For MyZone wearers, the percentage of your max heart rate is broken up into tens, with tiles being color-coded depending on the percentage of your max heart rate you are working in. Once you have registered your heart rate monitor, your specific tile will appear on LiveWELL’s television screen. As you workout and your heart rate increases, your tile will switch colors- gray if you’e working in the 50-60% of your max heart rate, blue if you’re in 60-70%, green, 70-80%, yellow, 80-90%, and red signifies 90% and above.
Heart rate training is nothing new, it’s just more easily monitored now due to technological developments.
And as technology gets more sophisticated, the more we can shed light on those flaws in past ideas that had significant traction at one point in time.
Fat-Burning Zone, anyone? You will still see this on tons of cardio equipment.
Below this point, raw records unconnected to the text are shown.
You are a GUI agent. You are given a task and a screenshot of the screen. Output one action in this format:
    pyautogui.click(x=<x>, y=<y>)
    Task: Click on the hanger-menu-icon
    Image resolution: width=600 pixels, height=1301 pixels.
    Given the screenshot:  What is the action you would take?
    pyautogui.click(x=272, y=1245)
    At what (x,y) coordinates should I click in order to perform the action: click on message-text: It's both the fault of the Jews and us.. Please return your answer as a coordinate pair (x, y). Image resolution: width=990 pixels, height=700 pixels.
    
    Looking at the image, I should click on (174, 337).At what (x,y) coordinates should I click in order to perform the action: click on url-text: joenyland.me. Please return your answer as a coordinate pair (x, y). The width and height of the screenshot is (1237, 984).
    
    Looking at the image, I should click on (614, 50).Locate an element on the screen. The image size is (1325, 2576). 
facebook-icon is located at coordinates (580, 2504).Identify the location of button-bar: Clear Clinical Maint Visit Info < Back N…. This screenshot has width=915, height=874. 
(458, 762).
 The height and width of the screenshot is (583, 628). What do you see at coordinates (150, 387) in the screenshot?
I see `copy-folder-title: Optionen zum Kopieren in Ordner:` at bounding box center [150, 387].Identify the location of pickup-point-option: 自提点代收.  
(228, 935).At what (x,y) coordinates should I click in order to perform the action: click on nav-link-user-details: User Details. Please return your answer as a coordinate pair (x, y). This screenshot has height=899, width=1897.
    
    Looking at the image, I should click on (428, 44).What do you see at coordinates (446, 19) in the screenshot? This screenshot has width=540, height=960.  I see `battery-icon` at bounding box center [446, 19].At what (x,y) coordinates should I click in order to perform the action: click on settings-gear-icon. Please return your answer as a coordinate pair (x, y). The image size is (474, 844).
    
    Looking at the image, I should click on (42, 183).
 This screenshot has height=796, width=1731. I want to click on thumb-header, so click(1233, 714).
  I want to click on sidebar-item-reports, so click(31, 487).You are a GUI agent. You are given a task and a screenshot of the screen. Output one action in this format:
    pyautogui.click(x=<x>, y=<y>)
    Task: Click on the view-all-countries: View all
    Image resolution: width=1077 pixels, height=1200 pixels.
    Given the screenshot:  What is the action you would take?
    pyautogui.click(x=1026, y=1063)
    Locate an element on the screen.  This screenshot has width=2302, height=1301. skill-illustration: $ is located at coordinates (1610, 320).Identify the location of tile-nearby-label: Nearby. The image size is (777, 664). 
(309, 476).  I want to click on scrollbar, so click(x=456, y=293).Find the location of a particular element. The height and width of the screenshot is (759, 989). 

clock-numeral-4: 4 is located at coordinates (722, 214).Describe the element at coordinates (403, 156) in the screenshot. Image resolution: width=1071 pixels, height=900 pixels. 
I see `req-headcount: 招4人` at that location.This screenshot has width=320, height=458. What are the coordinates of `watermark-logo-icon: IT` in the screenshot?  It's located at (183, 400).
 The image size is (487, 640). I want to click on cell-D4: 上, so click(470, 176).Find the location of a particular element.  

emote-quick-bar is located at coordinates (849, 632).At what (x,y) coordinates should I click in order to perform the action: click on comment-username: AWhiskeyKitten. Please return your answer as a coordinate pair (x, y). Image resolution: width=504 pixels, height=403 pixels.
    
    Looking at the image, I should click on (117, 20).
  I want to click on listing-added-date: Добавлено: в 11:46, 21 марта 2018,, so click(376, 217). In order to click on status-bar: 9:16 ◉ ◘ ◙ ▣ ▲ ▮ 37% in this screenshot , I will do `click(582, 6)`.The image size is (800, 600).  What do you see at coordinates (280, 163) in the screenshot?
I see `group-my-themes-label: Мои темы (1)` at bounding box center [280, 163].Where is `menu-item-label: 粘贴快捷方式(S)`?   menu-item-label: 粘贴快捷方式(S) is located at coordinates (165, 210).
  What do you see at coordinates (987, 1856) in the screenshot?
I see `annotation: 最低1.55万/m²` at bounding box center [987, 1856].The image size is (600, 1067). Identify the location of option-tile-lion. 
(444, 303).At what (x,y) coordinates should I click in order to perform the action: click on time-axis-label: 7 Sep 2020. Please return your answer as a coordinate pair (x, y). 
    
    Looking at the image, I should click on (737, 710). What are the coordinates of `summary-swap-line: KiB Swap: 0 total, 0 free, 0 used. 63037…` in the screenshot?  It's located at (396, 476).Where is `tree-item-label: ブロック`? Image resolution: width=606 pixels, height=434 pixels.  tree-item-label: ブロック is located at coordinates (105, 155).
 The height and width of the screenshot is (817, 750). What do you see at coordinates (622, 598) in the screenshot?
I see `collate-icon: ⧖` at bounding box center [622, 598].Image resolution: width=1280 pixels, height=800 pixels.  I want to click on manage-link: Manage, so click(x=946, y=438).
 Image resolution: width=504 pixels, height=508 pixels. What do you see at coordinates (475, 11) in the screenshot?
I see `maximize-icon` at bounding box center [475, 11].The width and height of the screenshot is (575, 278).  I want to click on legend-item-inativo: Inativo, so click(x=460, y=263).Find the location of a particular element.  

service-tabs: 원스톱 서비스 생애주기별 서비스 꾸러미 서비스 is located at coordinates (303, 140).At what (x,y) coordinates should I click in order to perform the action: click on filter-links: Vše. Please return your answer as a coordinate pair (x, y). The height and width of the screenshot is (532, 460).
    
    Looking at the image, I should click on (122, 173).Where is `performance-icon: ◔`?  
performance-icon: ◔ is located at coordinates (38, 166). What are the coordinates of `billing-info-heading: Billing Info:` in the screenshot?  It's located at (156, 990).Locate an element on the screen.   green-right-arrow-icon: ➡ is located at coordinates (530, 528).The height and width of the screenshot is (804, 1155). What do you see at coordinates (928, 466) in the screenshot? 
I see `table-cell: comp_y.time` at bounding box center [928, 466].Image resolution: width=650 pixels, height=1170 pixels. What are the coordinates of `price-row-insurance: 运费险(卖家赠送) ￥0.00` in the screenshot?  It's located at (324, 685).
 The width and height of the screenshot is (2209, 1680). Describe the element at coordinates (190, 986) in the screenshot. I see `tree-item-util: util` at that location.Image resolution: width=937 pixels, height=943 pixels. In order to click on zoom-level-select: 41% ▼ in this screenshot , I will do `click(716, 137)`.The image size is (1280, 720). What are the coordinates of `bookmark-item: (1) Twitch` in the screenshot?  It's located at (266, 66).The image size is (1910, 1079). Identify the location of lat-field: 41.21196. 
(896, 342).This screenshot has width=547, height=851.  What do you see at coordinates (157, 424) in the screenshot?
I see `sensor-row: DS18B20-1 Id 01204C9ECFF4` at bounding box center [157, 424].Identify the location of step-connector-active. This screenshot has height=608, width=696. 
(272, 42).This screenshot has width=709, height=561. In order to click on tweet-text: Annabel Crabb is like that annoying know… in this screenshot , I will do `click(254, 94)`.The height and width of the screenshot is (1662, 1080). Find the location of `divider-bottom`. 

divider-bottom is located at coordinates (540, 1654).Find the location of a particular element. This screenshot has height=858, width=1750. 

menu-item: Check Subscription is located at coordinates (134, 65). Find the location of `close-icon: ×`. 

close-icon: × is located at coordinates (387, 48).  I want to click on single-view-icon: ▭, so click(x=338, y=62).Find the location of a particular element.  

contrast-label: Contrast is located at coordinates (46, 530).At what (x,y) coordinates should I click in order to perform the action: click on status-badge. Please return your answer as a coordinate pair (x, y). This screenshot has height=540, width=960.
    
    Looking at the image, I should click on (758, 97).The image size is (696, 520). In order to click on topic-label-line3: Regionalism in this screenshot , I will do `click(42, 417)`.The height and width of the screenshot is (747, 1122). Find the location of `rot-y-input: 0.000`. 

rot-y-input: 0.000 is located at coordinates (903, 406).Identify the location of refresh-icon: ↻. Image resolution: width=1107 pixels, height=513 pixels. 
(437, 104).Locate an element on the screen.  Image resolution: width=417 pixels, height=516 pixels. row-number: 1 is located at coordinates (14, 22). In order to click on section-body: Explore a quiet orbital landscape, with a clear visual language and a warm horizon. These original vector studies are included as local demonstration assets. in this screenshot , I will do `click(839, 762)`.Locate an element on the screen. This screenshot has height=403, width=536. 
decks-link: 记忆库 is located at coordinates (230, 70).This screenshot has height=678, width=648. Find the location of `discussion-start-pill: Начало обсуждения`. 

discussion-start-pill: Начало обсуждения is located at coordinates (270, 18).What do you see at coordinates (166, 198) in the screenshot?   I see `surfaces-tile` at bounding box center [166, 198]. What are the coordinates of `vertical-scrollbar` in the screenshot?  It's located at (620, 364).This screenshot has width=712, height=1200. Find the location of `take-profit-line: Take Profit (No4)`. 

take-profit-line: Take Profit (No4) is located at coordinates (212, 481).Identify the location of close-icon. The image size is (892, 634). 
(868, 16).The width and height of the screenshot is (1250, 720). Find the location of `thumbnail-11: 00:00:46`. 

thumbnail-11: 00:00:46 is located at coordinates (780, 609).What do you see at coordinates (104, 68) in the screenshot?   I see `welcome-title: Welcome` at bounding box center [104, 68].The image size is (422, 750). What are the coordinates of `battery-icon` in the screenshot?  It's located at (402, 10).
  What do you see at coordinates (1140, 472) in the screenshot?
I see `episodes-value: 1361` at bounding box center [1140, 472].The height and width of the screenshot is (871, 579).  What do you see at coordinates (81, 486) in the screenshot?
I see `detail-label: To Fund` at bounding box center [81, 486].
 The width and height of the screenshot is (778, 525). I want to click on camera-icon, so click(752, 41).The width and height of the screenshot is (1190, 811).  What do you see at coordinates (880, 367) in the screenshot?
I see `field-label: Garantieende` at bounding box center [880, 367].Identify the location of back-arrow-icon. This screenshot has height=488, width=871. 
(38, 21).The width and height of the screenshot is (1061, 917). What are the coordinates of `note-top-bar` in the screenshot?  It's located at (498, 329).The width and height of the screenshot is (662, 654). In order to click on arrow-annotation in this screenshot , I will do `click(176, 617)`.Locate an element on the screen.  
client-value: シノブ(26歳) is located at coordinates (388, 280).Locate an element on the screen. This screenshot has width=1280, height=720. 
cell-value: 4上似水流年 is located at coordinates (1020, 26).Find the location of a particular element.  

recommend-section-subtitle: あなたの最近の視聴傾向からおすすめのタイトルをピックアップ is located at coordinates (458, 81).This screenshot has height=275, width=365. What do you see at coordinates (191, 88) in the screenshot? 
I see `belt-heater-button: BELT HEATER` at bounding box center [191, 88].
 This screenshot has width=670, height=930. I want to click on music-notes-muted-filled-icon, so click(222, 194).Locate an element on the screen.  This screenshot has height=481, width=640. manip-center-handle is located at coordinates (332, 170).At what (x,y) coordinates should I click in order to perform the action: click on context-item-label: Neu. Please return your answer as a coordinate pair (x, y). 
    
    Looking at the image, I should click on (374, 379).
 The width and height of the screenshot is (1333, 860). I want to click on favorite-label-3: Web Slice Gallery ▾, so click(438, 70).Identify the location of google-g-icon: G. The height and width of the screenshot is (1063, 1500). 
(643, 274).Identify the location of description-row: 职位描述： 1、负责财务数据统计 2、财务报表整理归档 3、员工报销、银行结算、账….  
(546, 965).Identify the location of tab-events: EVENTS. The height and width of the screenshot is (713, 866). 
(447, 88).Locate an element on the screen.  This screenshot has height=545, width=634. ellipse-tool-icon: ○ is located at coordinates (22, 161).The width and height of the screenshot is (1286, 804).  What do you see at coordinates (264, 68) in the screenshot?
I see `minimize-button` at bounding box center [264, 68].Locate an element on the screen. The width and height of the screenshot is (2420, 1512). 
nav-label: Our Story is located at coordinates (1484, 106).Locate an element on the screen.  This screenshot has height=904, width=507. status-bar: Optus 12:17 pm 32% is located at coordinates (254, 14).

A while back, the notion of doing slow, steady-state aerobic activity was popularly advocated. The idea was sound, which was/is you burn a higher percentage of fat calories at a lower heart rate.
However, the reality is that while you burn a higher percentage of fat calories, you burn more- much more total calories the higher your heart rate gets during exercise.
And I know you didn’t think you got something for nothing!
For such a key biomarker, Myzone gives you information that is objective, instantaneous, and measurable.
In strength and conditioning circles, we call that a unicorn, the pot of gold at the end of the rainbow. May you find your pot of gold at the end of this year’s Challenge. Good luck these next few weeks!